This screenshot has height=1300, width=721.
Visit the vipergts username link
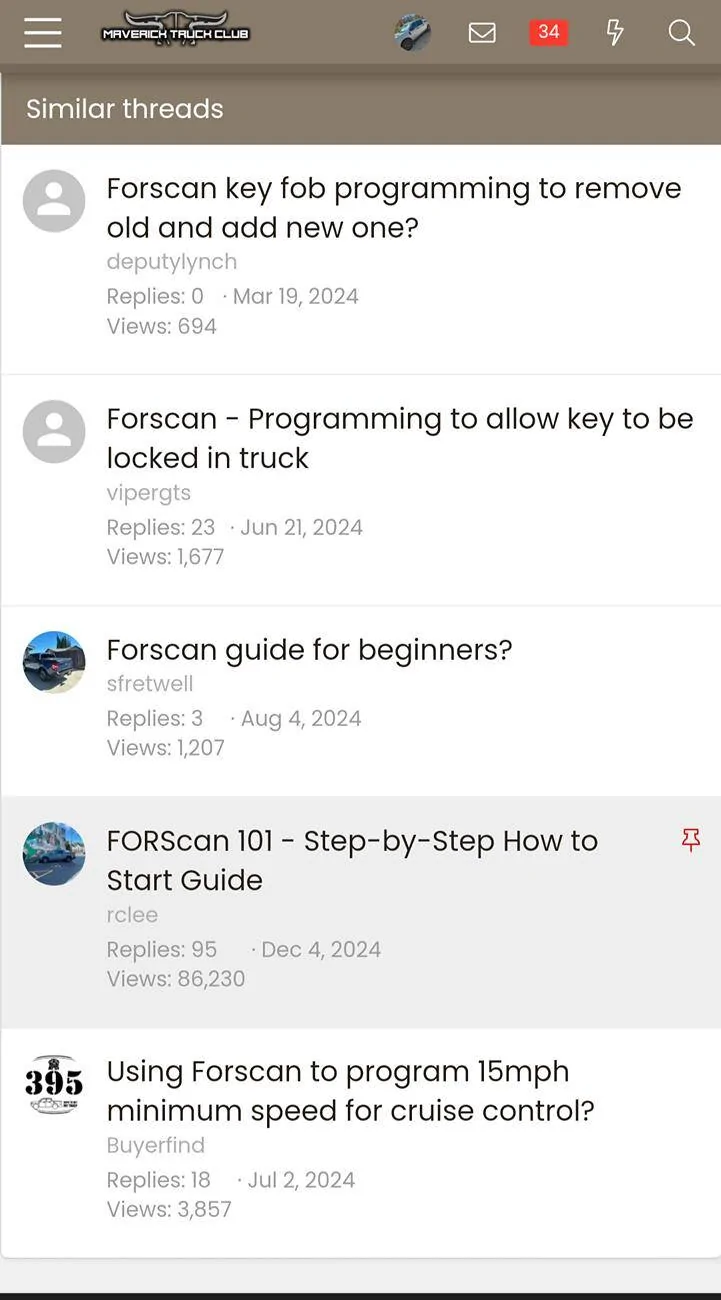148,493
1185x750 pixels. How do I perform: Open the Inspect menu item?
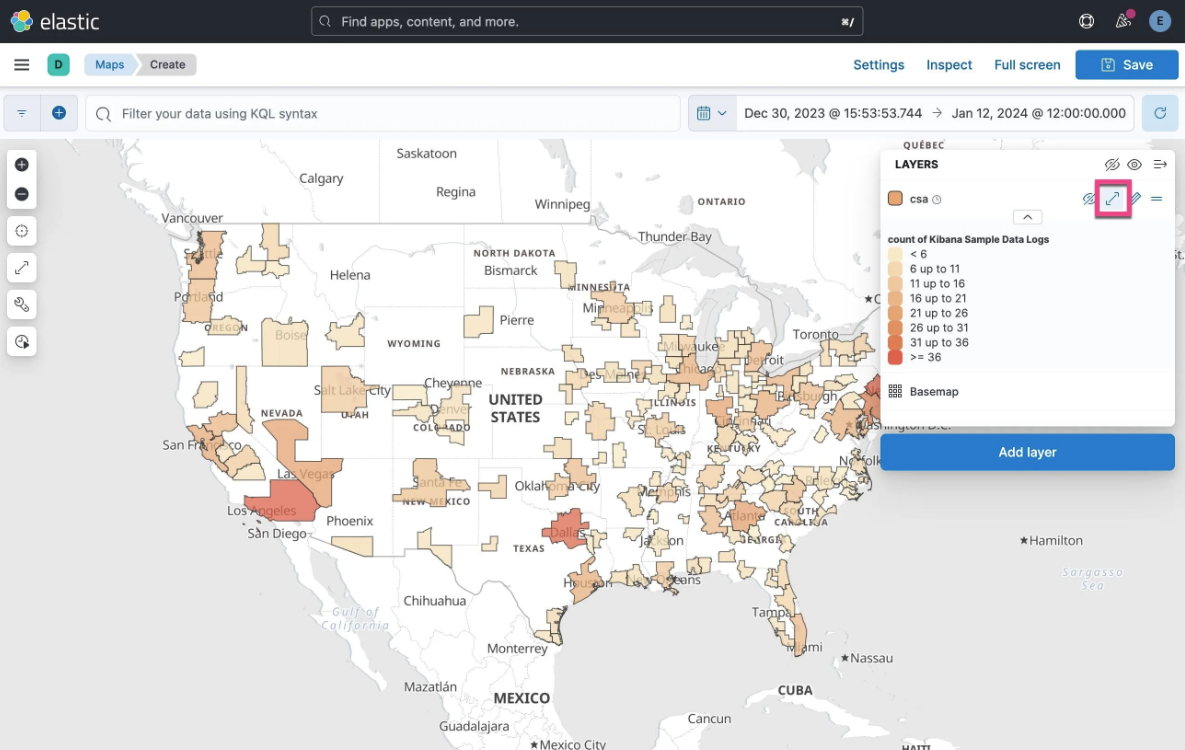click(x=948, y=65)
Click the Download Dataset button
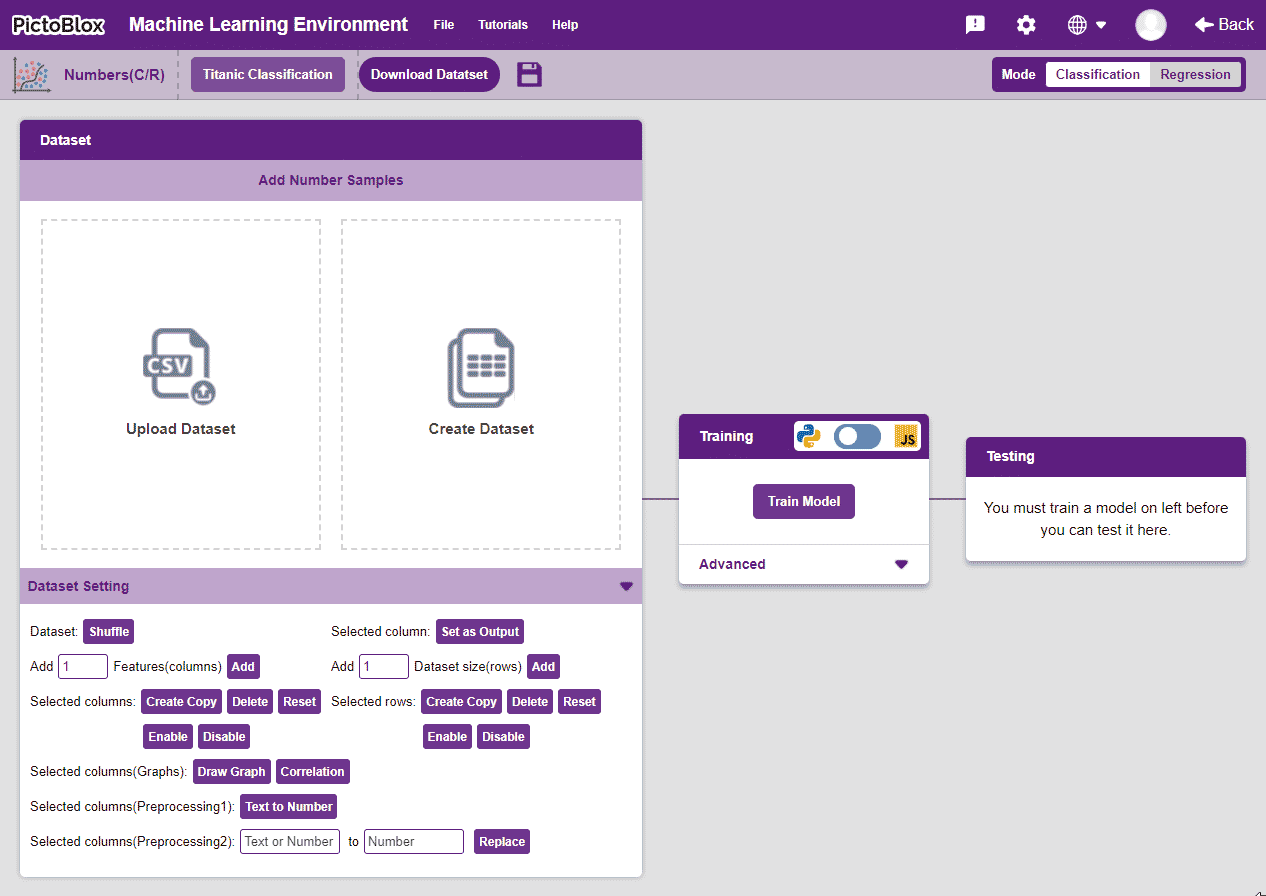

=======

◆ **Required work**
How many of the lines above contain the string "item" with the same capitalization? Reply with the number only.

◆ **Result**
1